Many of us started our careers in freight forwarding learning how to use the Telex machine to send alerts to destination cities, requiring the typing of shipment information into an awkward device that produced a yellow tape that ultimately transmitted the data. The process was tedious by today’s standards, but when it was combined with a telephone call to confirm that the station had received the information, it was the most advanced technical benchmark of the era.
Now, with the advent of e-commerce and other factors that have driven an unprecedented increase in shipment volume, the cargo industry is experiencing another extraordinary technological transformation to digital systems. Consequently, a new set of automation standards is needed to compete effectively and achieve success.
Forwarders and their airline partners realize that the customer base is changing from a group with limited technology skills to the millennial workforce that has never experienced life without the internet. This new generation is paper-averse and demands full digitalization of freight-forwarding operations, with automation in each step in the process. This includes the booking, monitoring and oversight of air, truck, rail and ocean shipments, as well as the customs clearance and customer interaction process. Providing an online platform for customers is becoming standard practice, but before that can happen forwarders must be sure they have a user-friendly and intuitive website.
Regardless of which generation is using the online platform, customers now demand speed and efficiency on websites, with lots of features conducive to making the process easier. Some good benchmark examples are sites furnished by banks and retailers. Pages need to load quickly and be free of inaccessible site links, bad grammar or inefficient content. Being mobile-friendly is now essential, since smartphone technology is swiftly becoming a primary mode of technology interaction.
Most shippers today want to use websites as efficient information platforms, helping to avoid the need to have to talk with people. But no technological solution works perfectly, so it’s prudent to provide a regularly monitored chat function that is staffed most hours of the day to maintain peak efficiency. Customers want fast responses to website inquiries, including shipment tracking and, of course, cost quotes. One of the primary reasons shippers leave a vendor these days is the inability to provide instant price estimates.

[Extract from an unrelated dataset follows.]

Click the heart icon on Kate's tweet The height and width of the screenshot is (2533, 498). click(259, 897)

Providing web-based automation for customers has become a corporate imperative for any freight forwarder or airline in the cargo business. However, as in a restaurant kitchen, no matter how tantalizing food items may appear on the menu, none will meet the taste test if the chef and staff lack the knowledge and motivation to cook the dishes well. Management and employee buy-in are critical, so that the whole company remains committed to the process of digitally enabling shipment transactions and, to a certain extent, customer service.

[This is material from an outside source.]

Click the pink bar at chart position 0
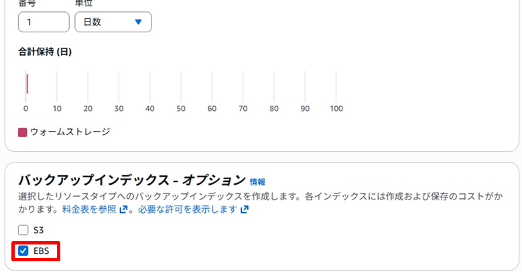 tap(27, 84)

Another key concern is computer security and data privacy. Canada and the European Union have developed data use regulations that, if disregarded, could come at a high price for service providers. Forwarders should provide ready access to a transparent privacy and data retention period policy, along with a system that responds quickly to privacy-related inquiries.
Online platforms should be a useful tool to inform users of service information and new product opportunities. Providing space for upcoming delivery enhancements, operating schedules and company capabilities can help validate sales teams’ marketing efforts and hopefully generate discussion during personal interactions with customers.
There is a limit, however, to this wave of automation. Despite the efficiencies for both the customer and service provider with online portals, some shippers still prefer personal interaction with their freight transportation supplier. Providing incentives for those using the online platform is a great idea to improve utilization rates, but forwarders should not penalize customers who chose not to use the website for transactions. Forwarding is still a business of people, and some shippers seek value with an actual person who can provide assurances needed to handle complex logistical challenges, or merely provide a sympathetic ear during the shipment process.
The forwarding industry has been criticized for its slow adoption of automation, but we should rest assured, participants realize that those ignoring technologies do so at their own peril. In fact, many now offer automated tools designed to speed up customer interaction and operational processes for all groups of customers. But using technology as the only means of client interaction may be more dangerous than not. The forwarding business continues to be comprised of people behind the scenes, managing complex supply-chain challenges, who understand that personal contact, not computers, ultimately results in successful and sustained future customer relationships.